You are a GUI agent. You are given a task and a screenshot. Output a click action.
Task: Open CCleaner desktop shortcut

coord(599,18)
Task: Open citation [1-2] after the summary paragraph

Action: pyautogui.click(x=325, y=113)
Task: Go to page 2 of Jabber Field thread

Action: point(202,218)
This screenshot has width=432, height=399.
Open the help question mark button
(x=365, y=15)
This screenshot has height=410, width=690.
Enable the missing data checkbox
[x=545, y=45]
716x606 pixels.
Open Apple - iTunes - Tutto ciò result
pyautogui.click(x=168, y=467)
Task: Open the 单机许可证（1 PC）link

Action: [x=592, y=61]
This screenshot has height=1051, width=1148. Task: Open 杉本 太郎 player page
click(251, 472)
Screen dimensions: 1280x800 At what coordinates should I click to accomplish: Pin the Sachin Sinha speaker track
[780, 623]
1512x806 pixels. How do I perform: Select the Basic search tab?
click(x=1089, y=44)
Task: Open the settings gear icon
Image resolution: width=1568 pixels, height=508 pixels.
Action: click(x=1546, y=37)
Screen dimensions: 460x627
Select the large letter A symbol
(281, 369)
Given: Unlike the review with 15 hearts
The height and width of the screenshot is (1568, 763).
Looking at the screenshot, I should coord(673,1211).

=======

**Assigned task:**
Output the entire set of records exactly as shown.

**Solution for this problem:**
You are a GUI agent. You are given a task and a screenshot. Output a click action.
Task: Open CCleaner desktop shortcut

coord(599,18)
Task: Open citation [1-2] after the summary paragraph

Action: pyautogui.click(x=325, y=113)
Task: Go to page 2 of Jabber Field thread

Action: point(202,218)
This screenshot has width=432, height=399.
Open the help question mark button
(x=365, y=15)
This screenshot has height=410, width=690.
Enable the missing data checkbox
[x=545, y=45]
716x606 pixels.
Open Apple - iTunes - Tutto ciò result
pyautogui.click(x=168, y=467)
Task: Open the 单机许可证（1 PC）link

Action: [x=592, y=61]
This screenshot has height=1051, width=1148. Task: Open 杉本 太郎 player page
click(251, 472)
Screen dimensions: 1280x800 At what coordinates should I click to accomplish: Pin the Sachin Sinha speaker track
[780, 623]
1512x806 pixels. How do I perform: Select the Basic search tab?
click(x=1089, y=44)
Task: Open the settings gear icon
Image resolution: width=1568 pixels, height=508 pixels.
Action: click(x=1546, y=37)
Screen dimensions: 460x627
Select the large letter A symbol
(281, 369)
Given: Unlike the review with 15 hearts
The height and width of the screenshot is (1568, 763).
Looking at the screenshot, I should coord(673,1211).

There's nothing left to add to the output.